The room excites me.  I let Momma look for my flower on the table and chairs as I look around the room.

The chalkboard is black and covers most of one wall.   Big colorful letters hang above the chalkboard.  I know a lot of them.  I read “A, B, C…”

Momma interrupts my thoughts.  “Over here, Mary-Ann.”  The look on her face warns me that she is not happy with me.  She thinks I daydream too much.

Soon we have all found our tables and chairs.  Us kids are all sitting in our chairs now.  Most of the Momma’s are standing in the back of the room.

One little girl is crying.  I think her name is Susan.  She looks scared.  Her Momma is on her knees on the floor beside her.  I don’t understand why she is crying, but then I am just a little kid, so I guess I don’t need to know why she’s crying.

Miss Isabell starts talking to all of us.  Once again I start looking around the room.  There is a wall with a big red apple, a large yellow banana, an orange…

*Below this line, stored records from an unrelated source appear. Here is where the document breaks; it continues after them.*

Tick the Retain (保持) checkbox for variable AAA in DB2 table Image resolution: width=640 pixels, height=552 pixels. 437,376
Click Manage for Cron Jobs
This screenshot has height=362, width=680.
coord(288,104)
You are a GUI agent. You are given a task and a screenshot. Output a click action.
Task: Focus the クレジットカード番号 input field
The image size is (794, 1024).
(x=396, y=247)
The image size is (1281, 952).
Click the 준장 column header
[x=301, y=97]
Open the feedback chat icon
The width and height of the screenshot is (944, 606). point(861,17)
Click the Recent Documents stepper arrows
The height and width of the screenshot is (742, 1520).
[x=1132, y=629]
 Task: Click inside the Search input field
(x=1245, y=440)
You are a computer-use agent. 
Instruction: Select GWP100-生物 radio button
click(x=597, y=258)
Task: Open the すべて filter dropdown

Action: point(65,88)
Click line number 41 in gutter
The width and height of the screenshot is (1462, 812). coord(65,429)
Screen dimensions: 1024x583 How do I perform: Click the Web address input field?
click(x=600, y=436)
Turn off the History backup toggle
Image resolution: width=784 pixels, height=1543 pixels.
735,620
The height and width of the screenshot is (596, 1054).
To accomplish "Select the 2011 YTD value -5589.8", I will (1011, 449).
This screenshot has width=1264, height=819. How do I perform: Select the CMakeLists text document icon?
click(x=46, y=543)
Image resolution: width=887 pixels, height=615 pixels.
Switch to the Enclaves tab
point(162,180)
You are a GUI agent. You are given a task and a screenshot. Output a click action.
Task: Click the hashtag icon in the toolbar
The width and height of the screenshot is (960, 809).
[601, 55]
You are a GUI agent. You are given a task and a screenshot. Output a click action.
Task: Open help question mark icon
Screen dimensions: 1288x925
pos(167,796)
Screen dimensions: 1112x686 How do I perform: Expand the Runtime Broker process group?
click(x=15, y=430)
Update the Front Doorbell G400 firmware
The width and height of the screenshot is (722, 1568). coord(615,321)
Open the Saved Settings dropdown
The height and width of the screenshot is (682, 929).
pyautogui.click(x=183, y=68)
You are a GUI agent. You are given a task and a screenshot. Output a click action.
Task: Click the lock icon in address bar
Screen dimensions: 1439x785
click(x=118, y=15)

This time Miss Isabell’s voice breaks into my thoughts.  She is leading us outside and wants us to line up into two lines; one for the boys, one for the girls.  She is telling us that this is where we will meet before school and that we should line up when the first bell rings.

Oh my!  One more thing to remember.  Line up when the bell rings.

Soon Momma and I are at the gate again.  Momma reassures me that she will walk me to school next Monday when classes really start, but I must wait by the gate for my brother Leo after school.  He will walk me home when school gets out for the day.

As we are walking toward home I think, “Today is different.  I go to school.”

I grin as I think, “Jo-Ann is still too little.

This story was posted for write your memoir:   writersdaybook

It was the first memoir piece I wrote.  I wrote it as an adult, but wanted to share the way I felt as a child.